La verdad es que ya no hay río, y desde hace mucho tiempo.
Tardío tatequieto
La Corporación Autónoma Regional para la Frontera Nororiental (Corponor) suspendió, por fin, la extracción de materiales de arrastre en el río Pamplonita, “a fin de garantizar el caudal ecológico para su sostenibilidad natural”.
Aunque la medida favorece también al río Algodonal, que abastece de agua a Ocaña, es en el caso del Pamplonita una decisión que no puede ser menos que recibida con alivio y satisfacción, y con esperanza.
La verdad es que ya no hay río, y desde hace mucho tiempo. No podemos decirle río a un hilo de agua putrefacta incapaz de nada. Es una ofensa para una corriente que nos dio todo, hasta su vida, sin que lo supiéramos apreciar, mucho menos agradecer. Aunque técnicamente está vivo, porque aún sus aguas corren y en ellas hay algunas especies animales, realmente el río está expirando, porque los cucuteños lo aniquilamos.
La doble razón de Corponor para suspender la explotación de materiales de arrastre (piedra, arena…) es grave. Porque, además de que de otra manera no se puede garantizar el suministro de agua potable a Cúcuta, se pretende evitar más atentados contra el ecosistema.

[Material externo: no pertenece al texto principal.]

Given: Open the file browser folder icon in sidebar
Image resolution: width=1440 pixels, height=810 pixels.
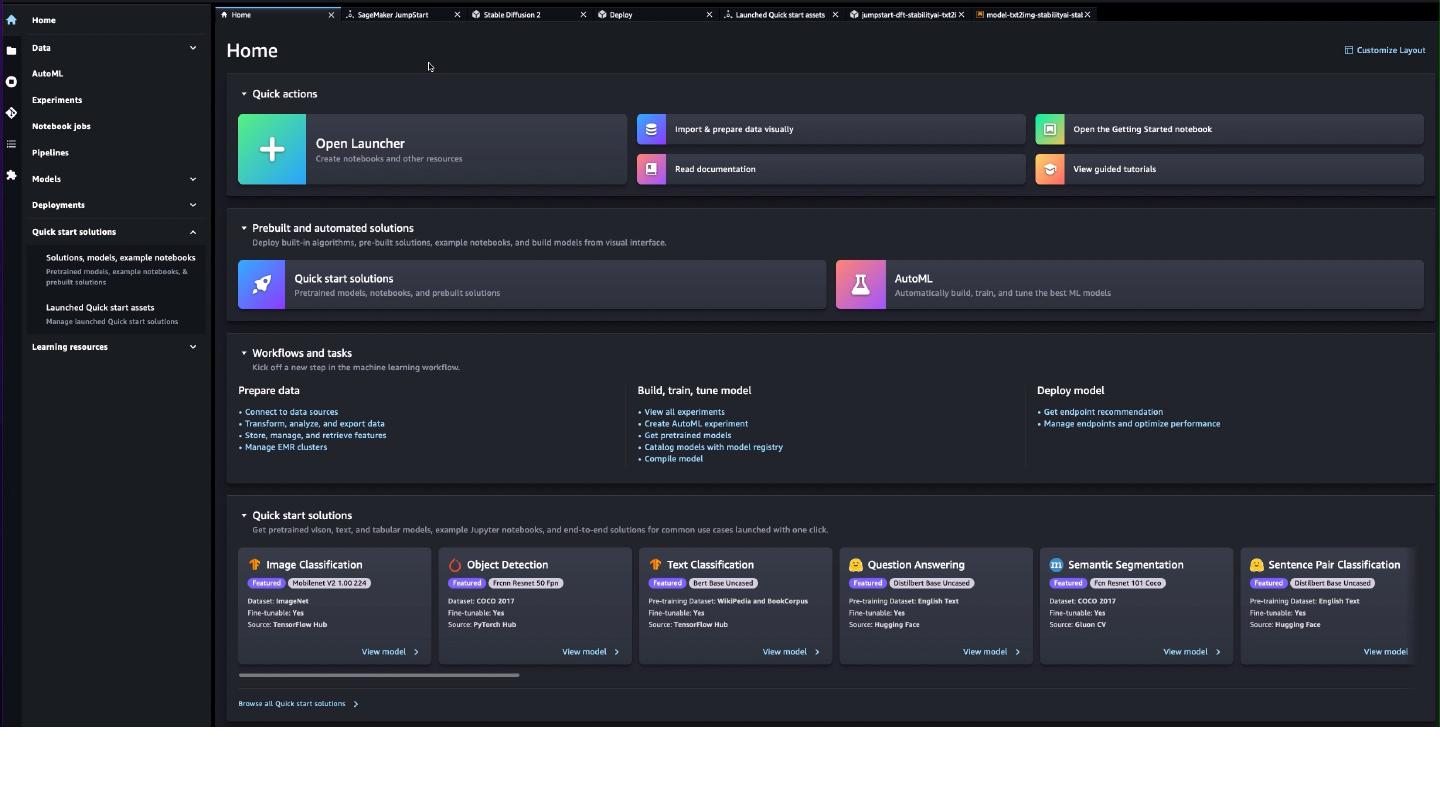Looking at the screenshot, I should [11, 51].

Esto último lleva a preguntar, si esta segunda razón es clave, como lo hace ver Corponor, ¿por qué no se tomó la medida hace años, cuando el río aún podía escapar a su sino trágico de muerte concertada?
Porque el Pamplonita está muriendo, porque todos nos hemos propuesto el objetivo infame de matarlo: basuras, quemas, residuos de todo tipo, desvíos más o menos legales y más o menos ilegales, aniquilamiento de especies animales y vegetales… todo eso lo venimos haciendo desde hace muchos años, sin control de nadie, ni siquiera de la autoridad creada para protegerlo, mucho menos de quienes han obtenido contratos para explotarlo hasta su última gota de vida.
Al respecto, caben más preguntas: ¿el dinero que pagan los concesionarios para llevarse la piedra y la arena realmente justifica sacrificar el río? ¿Esos materiales no se pueden suplir por otros, producto del desarrollo tecnológico, por ejemplo? ¿Vale más la satisfacción de intereses particulares de unas cuantas firmas que el patrimonio colectivo de los nortesantandereanos? ¿Tan poco vale, para el Estado y sus organismos de control, la vida de un río que alguna vez fue navegable y hoy es un pésimo recuerdo? ¿Tan poco nos importa el agua, que le damos prioridad a las piedras y a la arena por la que se deslizaba?
Lo ocurrido al Pamplonita es un crimen. Lo sabe Corponor. Lo saben todas las autoridades. Lo sabemos todos los cucuteños. Todos, sin excepción. Todos somos copartícipes en un delito de lesa natura que el mundo nos deberá cobrar algún día. Es un crimen, lo saben con mayor razón quienes compran sus piedras y su arena y con ellas se llevan la vida de peces y decenas de especies animales y vegetales. Es un crimen, aunque duela reconocerlo. Además, es un crimen no admitirlo.
Estas medidas temporales deberían ser definitivas, a fin de que todos los complotados en el atentado permanente contra el río hagamos lo que sea por impedir que deje de respirar en medio de la fetidez de la cloaca de Villa Camila, bajo la oruga de un tractor de los explotadores o de las llantas de cualquiera de las volquetas que usan el cauce como carretera.
Y pensar que todo ocurre ante la vista de todos. Desde las ventanas de Corponor es fácil percibir la agonía interminable de este río generoso que no merece haber tenido la mala suerte de tenernos como sus usufructuarios.
Pero, con toda franqueza, que alguien responda: ¿valen más las miserias de dinero que se reciben, que la vida del rio al que le debemos más de lo que creemos deberle? Si valen más esas monedas sucias que el rumor del agua que alguien pensó en dejarle como herencia a sus hijos, pues, entonces, terminemos: ¿quién le da la estocada final?